3. The UC struggles with evangelism because deep down we feel uncertain

Of the three value conflicts this is the trickiest to get a handle on. This conflict is between the gospel imperative to share the good news and the theological culture of the Uniting Church which casts doubt on how confident we can be about the foundations of our faith. The tricky part is that we are talking about our own theological framework and frameworks are notoriously difficult to critique because they are the tools by which we critique things. 

For the last century or so the main educators and culture setters of our church, i.e. “Ministers of the Word” have been trained in a biblical theological methodology we call the historical critical method which in turn has drip fed  our people through the weekly sermon and is the foundation of our shared theological culture. One of the essential characteristics of the historical-critical method is its use of doubt as a methodological tool. Expressed simply we have examined scripture through the lens of unflinching doubt. For example; did Jesus say such and such or was that the voice of the early church? Was there ever a Davidic kingdom or was that a mythologising reading of an ideal Kingdom? Can we possibly accept Matthews’s view of a virgin birth? These are all interesting questions but when you use doubt as a methodological tool it leaves a distinctive mark on your theological discourse and culture.

As a result of generations of theological educators telling people they are not sure about a whole lot of things in the scriptural record, it is always going to be difficult to convince UC people to do something like evangelism that already feels difficult and even a little wrong and then you add a sense that our foundations are a little uncertain, then you end up with a whole lot of disincentive to do anything brave like sharing your faith.     

For the last 25 years I have served in the congregations of Turramurra and Pittwater, two congregations who have actively and successfully encouraged personal faith sharing as well as programmed evangelism such as Alpha and MOPS. One of the reasons why these two churches have been able to find some traction with evangelism is in no small part due to the different nature of their theological culture which has given people a greater sense of confidence in the foundations of the gospel and that we have something worth sharing.   

Moving forward

a. Congregations engaging in honest conversations about the trustworthiness and importance of the gospel message

b. Preachers and teachers getting together and discussing ways of building people’s confidence in the gospel 

c. Exposing people to courses like Alpha and NUA (Irish Scripture Union course) that present a clear and memorable enunciation of the gospel

Finally, culture change is always difficult because culture is powerful, and it eats our best strategies for breakfast.
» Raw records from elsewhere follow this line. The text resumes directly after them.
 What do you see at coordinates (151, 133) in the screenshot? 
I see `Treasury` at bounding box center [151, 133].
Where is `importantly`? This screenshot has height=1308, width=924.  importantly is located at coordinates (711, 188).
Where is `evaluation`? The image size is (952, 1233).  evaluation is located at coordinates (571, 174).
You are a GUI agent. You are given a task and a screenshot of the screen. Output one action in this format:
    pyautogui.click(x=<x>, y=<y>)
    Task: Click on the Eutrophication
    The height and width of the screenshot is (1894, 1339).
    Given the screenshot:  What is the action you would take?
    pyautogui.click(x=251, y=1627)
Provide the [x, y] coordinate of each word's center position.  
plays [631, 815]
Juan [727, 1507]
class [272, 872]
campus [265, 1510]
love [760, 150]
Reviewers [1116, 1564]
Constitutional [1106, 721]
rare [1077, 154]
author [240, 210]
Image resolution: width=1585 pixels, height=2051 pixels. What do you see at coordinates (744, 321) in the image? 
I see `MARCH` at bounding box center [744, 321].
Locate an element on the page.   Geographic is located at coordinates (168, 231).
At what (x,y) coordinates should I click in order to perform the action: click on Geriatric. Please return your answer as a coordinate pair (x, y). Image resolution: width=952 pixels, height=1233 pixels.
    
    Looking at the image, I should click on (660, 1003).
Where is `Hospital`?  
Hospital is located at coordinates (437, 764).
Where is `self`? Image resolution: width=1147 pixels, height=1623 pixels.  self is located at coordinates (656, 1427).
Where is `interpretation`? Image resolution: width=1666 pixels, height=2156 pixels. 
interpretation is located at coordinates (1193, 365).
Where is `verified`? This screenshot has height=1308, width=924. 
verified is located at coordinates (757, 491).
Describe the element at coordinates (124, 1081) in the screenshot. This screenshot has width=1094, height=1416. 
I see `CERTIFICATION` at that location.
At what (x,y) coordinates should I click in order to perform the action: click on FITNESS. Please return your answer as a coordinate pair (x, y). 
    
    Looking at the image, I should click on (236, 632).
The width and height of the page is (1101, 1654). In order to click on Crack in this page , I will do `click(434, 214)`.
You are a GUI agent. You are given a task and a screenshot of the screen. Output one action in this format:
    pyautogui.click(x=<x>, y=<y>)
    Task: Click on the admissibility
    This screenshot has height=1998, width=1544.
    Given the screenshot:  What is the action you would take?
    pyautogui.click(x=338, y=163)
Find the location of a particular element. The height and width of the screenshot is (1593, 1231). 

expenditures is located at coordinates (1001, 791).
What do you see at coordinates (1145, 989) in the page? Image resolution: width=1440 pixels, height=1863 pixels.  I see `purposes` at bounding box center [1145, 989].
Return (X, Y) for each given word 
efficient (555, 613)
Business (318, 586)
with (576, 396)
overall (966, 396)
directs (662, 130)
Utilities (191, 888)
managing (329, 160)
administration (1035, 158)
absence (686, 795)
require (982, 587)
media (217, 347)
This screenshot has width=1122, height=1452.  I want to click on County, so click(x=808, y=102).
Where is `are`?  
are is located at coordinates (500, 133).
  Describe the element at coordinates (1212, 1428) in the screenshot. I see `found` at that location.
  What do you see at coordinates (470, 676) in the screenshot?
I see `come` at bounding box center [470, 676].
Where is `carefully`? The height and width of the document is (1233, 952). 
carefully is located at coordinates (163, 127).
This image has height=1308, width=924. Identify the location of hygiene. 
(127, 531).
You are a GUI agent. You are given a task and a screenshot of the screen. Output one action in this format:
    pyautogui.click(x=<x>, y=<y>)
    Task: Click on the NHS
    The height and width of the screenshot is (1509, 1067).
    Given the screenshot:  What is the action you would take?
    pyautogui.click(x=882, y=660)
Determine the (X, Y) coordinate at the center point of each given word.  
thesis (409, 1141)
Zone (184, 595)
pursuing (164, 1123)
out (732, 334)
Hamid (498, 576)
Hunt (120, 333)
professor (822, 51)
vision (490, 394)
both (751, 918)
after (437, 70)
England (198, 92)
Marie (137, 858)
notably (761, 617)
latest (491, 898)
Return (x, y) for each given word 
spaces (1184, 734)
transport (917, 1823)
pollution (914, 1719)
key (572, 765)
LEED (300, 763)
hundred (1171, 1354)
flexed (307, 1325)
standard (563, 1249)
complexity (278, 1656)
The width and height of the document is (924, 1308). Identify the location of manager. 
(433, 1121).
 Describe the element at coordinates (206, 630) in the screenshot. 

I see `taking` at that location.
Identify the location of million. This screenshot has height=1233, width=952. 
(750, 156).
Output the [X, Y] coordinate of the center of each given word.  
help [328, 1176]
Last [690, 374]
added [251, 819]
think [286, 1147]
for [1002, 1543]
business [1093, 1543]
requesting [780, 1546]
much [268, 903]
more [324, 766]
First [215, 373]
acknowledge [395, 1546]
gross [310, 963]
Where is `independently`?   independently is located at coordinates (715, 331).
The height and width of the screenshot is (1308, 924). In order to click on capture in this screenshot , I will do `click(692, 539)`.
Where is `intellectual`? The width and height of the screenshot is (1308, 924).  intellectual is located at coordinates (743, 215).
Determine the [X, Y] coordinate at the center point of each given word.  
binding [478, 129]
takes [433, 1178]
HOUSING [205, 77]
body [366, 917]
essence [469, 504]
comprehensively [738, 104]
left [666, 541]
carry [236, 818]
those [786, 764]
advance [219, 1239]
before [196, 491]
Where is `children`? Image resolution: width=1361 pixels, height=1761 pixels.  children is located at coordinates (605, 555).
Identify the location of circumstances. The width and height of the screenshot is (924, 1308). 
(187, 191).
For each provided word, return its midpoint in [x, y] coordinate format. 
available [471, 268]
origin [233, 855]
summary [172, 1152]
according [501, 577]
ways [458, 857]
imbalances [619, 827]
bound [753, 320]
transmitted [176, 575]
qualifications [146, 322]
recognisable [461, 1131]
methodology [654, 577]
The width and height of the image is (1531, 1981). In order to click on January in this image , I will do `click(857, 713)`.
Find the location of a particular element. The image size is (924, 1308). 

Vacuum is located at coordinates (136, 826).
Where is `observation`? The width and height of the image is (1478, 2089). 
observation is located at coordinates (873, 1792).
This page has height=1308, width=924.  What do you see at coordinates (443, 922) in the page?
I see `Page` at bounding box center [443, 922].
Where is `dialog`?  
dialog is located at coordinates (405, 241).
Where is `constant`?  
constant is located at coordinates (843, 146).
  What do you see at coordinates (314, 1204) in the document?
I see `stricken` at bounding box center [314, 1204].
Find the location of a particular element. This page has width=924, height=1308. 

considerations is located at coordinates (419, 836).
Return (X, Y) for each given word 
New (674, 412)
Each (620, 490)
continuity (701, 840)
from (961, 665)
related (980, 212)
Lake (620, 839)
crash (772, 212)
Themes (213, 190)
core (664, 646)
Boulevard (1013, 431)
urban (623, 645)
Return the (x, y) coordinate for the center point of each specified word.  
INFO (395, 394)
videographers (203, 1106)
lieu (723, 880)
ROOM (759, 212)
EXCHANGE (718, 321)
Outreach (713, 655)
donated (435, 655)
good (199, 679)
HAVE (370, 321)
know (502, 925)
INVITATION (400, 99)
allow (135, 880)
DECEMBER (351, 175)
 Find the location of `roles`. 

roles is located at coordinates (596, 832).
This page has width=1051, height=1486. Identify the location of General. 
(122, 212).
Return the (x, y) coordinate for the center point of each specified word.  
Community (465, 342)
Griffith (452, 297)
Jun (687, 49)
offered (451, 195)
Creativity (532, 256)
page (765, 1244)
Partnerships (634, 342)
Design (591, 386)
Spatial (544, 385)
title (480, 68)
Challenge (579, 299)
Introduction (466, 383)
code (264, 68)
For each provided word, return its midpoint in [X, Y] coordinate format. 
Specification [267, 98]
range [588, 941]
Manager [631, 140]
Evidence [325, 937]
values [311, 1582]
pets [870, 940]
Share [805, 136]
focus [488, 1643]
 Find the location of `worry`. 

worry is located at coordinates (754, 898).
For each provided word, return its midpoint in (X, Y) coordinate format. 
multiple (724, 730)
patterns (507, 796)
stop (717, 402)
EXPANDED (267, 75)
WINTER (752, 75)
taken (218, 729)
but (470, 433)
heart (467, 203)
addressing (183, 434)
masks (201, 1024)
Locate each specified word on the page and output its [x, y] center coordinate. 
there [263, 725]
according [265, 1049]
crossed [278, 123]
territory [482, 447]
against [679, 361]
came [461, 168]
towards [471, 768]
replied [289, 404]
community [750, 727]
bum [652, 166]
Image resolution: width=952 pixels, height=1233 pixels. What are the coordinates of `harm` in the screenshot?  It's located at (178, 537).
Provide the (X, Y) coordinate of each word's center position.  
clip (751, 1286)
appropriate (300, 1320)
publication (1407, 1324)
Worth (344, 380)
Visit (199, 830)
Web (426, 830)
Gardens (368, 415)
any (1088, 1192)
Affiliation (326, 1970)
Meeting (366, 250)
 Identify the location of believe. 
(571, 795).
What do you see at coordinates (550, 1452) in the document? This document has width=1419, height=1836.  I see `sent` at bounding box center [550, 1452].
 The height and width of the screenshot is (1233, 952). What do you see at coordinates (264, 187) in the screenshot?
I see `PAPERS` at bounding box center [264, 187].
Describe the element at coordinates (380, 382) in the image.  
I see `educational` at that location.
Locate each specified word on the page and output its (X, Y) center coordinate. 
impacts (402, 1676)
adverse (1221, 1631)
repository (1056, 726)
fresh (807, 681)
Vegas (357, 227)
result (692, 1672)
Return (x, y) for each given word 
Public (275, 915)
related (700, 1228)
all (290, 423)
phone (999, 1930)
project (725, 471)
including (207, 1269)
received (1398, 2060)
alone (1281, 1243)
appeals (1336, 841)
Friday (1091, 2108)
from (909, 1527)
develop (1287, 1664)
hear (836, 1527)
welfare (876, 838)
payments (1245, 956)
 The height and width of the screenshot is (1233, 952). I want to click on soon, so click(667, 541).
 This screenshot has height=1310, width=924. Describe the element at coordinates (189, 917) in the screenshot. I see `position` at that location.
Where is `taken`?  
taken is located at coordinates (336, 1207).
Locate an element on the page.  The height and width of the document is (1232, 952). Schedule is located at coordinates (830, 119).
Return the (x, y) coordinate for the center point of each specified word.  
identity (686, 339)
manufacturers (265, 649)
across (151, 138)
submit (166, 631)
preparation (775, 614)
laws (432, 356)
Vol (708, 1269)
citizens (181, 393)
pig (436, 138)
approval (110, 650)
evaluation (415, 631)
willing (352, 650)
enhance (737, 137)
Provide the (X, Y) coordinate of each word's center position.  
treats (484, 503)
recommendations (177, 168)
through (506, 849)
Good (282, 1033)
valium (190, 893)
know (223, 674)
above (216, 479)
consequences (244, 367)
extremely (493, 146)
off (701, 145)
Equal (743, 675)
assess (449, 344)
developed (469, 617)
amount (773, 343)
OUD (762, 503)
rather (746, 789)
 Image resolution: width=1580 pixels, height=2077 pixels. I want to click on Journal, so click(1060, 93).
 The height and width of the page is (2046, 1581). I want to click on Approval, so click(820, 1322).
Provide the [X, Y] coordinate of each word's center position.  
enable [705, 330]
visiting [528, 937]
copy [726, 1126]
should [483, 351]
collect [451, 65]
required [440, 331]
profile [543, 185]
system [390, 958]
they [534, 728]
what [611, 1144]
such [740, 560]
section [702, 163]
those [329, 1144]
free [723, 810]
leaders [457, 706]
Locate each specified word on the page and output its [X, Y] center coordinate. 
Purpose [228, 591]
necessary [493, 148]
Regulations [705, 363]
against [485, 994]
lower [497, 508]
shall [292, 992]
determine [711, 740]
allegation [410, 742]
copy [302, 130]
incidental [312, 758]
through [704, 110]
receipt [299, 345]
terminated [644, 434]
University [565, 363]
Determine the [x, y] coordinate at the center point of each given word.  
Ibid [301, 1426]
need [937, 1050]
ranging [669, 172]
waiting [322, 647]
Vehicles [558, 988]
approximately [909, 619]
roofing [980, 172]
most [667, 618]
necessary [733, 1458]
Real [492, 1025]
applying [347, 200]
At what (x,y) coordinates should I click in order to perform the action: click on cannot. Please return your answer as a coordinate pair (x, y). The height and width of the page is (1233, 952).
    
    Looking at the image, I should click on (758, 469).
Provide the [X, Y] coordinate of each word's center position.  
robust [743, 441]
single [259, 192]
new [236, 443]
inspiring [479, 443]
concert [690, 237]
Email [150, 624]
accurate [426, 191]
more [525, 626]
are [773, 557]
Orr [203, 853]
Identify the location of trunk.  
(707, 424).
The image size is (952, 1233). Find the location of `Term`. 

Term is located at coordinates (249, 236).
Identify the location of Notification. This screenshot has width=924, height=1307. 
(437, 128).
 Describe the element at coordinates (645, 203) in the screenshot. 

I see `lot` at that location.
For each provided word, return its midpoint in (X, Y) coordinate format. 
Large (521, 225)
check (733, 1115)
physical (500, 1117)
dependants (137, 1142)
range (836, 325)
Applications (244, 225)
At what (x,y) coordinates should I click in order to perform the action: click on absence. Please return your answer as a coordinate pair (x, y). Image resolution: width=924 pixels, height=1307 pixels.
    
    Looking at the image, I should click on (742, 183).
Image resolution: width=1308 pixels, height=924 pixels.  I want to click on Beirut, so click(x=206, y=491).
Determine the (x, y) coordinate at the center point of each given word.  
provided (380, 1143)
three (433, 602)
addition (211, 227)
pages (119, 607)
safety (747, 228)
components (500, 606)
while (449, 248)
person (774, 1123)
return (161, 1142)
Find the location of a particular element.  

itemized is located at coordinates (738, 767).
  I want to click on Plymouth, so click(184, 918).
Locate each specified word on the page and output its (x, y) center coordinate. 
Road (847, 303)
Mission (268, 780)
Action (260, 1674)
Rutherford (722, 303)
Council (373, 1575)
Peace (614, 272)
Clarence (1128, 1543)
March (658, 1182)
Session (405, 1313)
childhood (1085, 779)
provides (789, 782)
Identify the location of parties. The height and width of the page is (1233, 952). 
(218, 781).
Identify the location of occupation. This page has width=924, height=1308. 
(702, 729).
I have observed that those who have been effective in changing and re-creating church cultures, people like John Bell (Iona), Nicky Gumbel (Holy Trinity Brompton), Craig Groeschel (Life Church), Andy Stanley (Northpoint Community Church), Tim Keller (Redeemer Presbyterian), and Erwin McManus (Mosaic) are all people who do four things very well:

1. They empathise with people and help them feel understood

2. They develop coherent and compelling rationales for why we cannot keep on doing what we are doing

3. They cast coherent and compelling visions for what the new community looks like and why it’s worth risking everything.

4. They do all this within a biblical/theological framework that helps the community plot its life in vital connection with the big picture life of God and God’s Kingdom.

Steve Everist is a Minister of the Word at Pittwater Uniting Church, Sydney.